Checking your browser

In your Firefox URL bar, type: about:networking and enter. Then click DNS on the left, and you should see your DNS lookups, and they should have TRR (Trusted Recursive Resolver) listed as true.

Chrome

DoH is expected to be a feature in Chrome version 78 or 79.

https://blog.chromium.org/2019/09/experimenting-with-same-provider-dns.html

Android (DoT)

DoT is supported in Android version 9 (Pie) and up

Android-dot-setting.jpg
  1. Settings
  2. Search for “DNS” in settings search bar
  3. Go to PrivateDNS setting screen
  4. Tap ‘Private DNS provider hostname’ and set: dns.aa.net.uk
  5. Click Save

iOS

This has been tested on iOS 15. It sensibly warns you that the config isn't signed and that someone could spy on your phone's DNS, but if you click through it seems to "just work". You should review mobileconfig profiles before installing.

  1. Download the mobileconfig file for the service you want to enable: DoH or DoT
  2. Navigate to the downloaded file in the "files" app and open it - this should add it to settings
  3. Navigate to the "VPN & Device Management" section of settings and review the profile - this should activate it

Stubby

Stubby is an application acts as a local DNS resolver on port 53 but does its lookups over TLS (DoT) which means it can act as a DNS proxy for your whole machine.

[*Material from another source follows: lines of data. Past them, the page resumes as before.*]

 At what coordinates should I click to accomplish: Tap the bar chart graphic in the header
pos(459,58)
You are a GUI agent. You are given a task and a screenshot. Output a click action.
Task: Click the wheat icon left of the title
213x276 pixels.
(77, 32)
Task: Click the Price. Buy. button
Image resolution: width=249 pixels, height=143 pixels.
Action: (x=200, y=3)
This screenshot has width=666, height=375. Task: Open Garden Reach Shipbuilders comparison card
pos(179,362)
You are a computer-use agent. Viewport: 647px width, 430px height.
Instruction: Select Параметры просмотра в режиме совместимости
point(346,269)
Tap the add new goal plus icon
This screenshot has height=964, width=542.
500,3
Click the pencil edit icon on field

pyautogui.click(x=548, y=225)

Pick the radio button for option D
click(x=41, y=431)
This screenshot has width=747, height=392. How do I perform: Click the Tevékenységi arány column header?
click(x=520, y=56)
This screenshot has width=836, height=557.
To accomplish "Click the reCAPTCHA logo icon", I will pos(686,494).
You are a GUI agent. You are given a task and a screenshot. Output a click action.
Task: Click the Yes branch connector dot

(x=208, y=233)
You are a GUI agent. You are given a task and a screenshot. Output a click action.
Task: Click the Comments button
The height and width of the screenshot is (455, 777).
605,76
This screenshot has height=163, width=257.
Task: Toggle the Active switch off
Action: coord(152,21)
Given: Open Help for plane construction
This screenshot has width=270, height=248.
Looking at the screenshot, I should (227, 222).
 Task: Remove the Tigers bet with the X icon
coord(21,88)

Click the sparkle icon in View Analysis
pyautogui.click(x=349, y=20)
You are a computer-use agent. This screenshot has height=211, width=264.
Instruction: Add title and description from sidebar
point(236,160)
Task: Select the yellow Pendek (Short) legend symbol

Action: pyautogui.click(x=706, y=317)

Adding our servers should be enough:

 - address_data: 2001:8b0::2022
   tls_auth_name: "dns.aa.net.uk"
 - address_data: 2001:8b0::2023
   tls_auth_name: "dns.aa.net.uk"
 - address_data: 217.169.20.22
   tls_auth_name: "dns.aa.net.uk"
 - address_data: 217.169.20.23
   tls_auth_name: "dns.aa.net.uk"

And once running, test with

dig +short @::1 encrypted-dns-tester.aa.net.uk
81.187.39.93

If encrypted-dns-tester.aa.net.uk resolves to 81.187.30.81 then it wasn't using our DoT servers.

Using DOH with curl

Curl version 7.62.0 and above support using DoH for its DNS lookups. Here's an example:

curl --doh-url https://dns.aa.net.uk/dns-query https://www.aa.net.uk

or

curl --doh-url https://dns.aa.net.uk/dns-query https://encrypted-dns-tester.aa.net.uk

This will download the www.aa.net.uk webpage and would have used the DOH server to resolve the DNS.